VIENNA – Austrian Federal Chancellor Sebastian Kurz on Tuesday accused Turkish President Recep Tayyip Erdogan of “deliberately” organising the mass arrival of refugees and migrants at the Greek border, noting that this was “entirely targeted” and that there were no arrivals at the border with neighbouring Bulgaria.
He pointed out that 13,000 people had arrived at the Greek border in just a few days and, at the same time, there were no arrivals at the border with Bulgaria, showing that this mass advance was not a chance event but organised, while those arriving were not refugees from Idlib in Syria but people that had been living in Turkey for years.
According to Kurz, these people were being used by Erdogan as weapons, as a means to put pressure on the European Union, something that should be extremely strongly condemned and demanded the greatest possible support for Greece, as well as unity within the EU.
He underlined that Turkey must uphold the agreement with the EU on migration, through which it received billions of euros, and said that he was in favour of helping Turkey provided it offered organised and humane care for refugees.
If Turkey failed to uphold the agreement, he warned, there were multiple ways in which the EU could put pressure on Turkey, adding that the EU must not let itself be blackmailed.
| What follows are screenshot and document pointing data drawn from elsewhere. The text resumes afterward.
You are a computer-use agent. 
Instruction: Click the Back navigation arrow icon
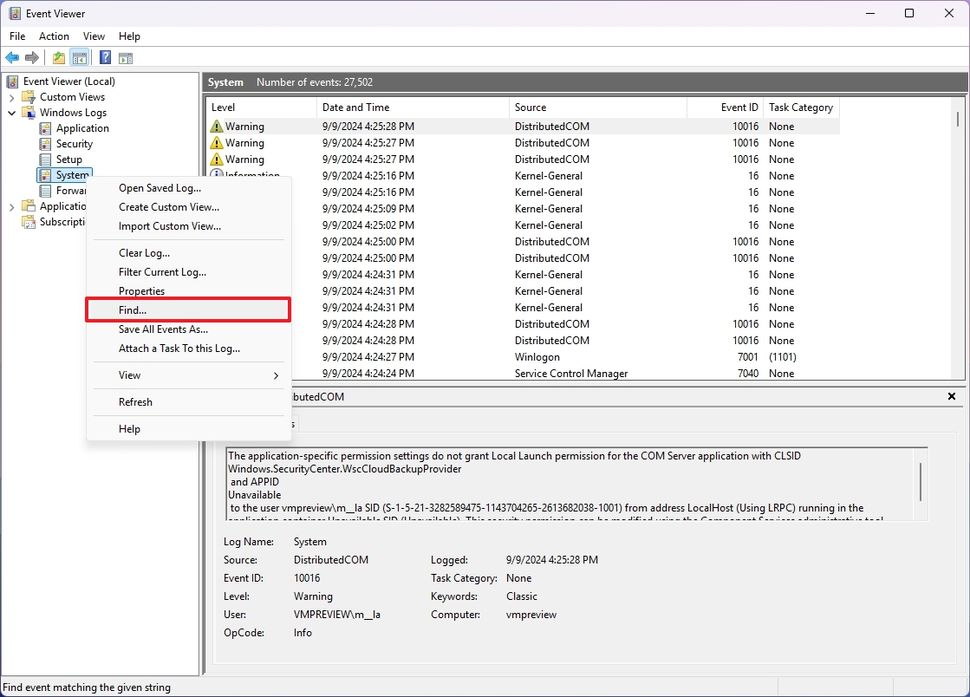(12, 57)
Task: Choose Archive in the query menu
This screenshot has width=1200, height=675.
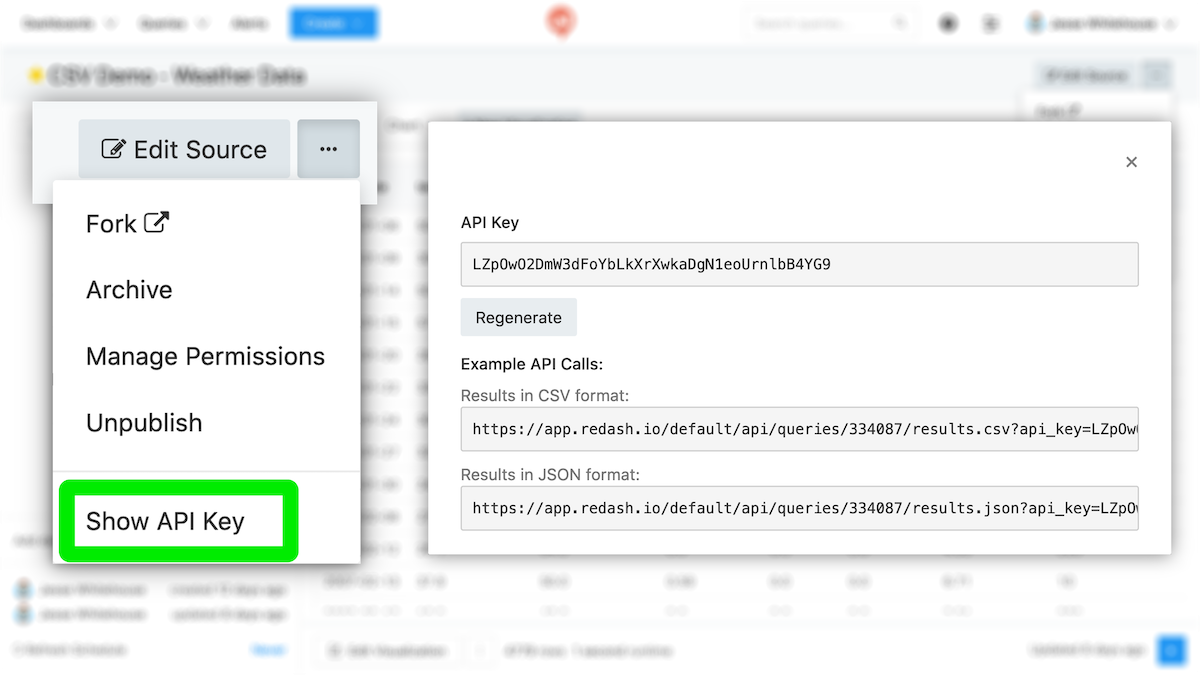Action: pyautogui.click(x=129, y=290)
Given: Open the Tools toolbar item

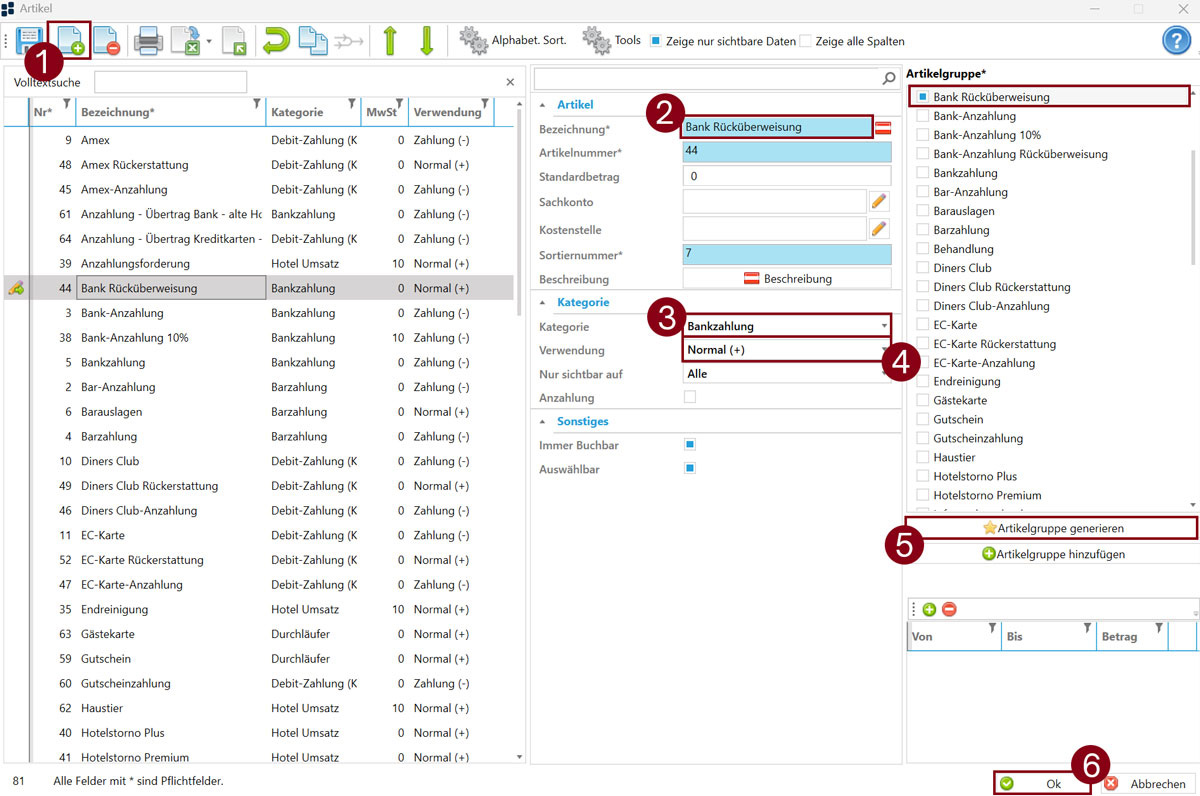Looking at the screenshot, I should click(611, 41).
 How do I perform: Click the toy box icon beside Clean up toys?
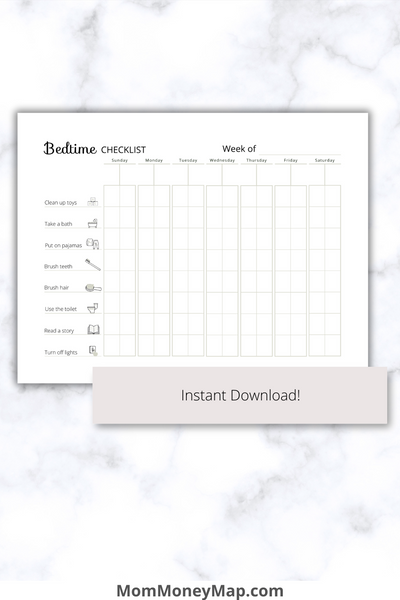coord(93,202)
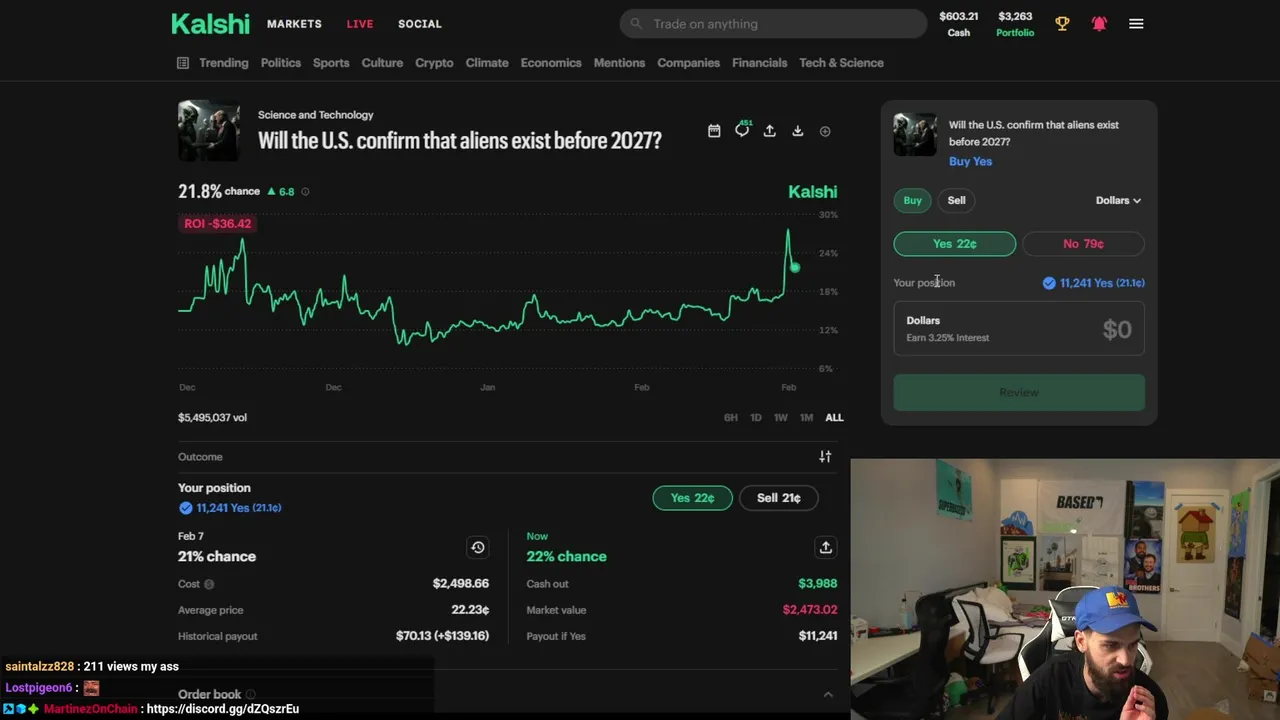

If the EU failed to put pressure on Turkey, he noted, “then we not only show weakness but that will be the beginning of the end.”
Austria was willing to stand at Greece’s side and resist Erdogan’s actions, Kurz said, warning that allowing Turkey to prevail “will bring hundreds of thousands [of migrants] and Europe without internal borders will then be history.”
According to Kurz, this was a test for the EU and whether it was able to protect its external borders, noting that the EU needed to stop Erdogan exploiting migrants for his political goals.
“We are in contact with the Greeks, who have our full support for the measures to protect the borders and we are discussing how we can contribute financially and also with police officers,” Kurz said, adding that he was in constant contact with the Greek and Bulgarian prime ministers and the European Commission.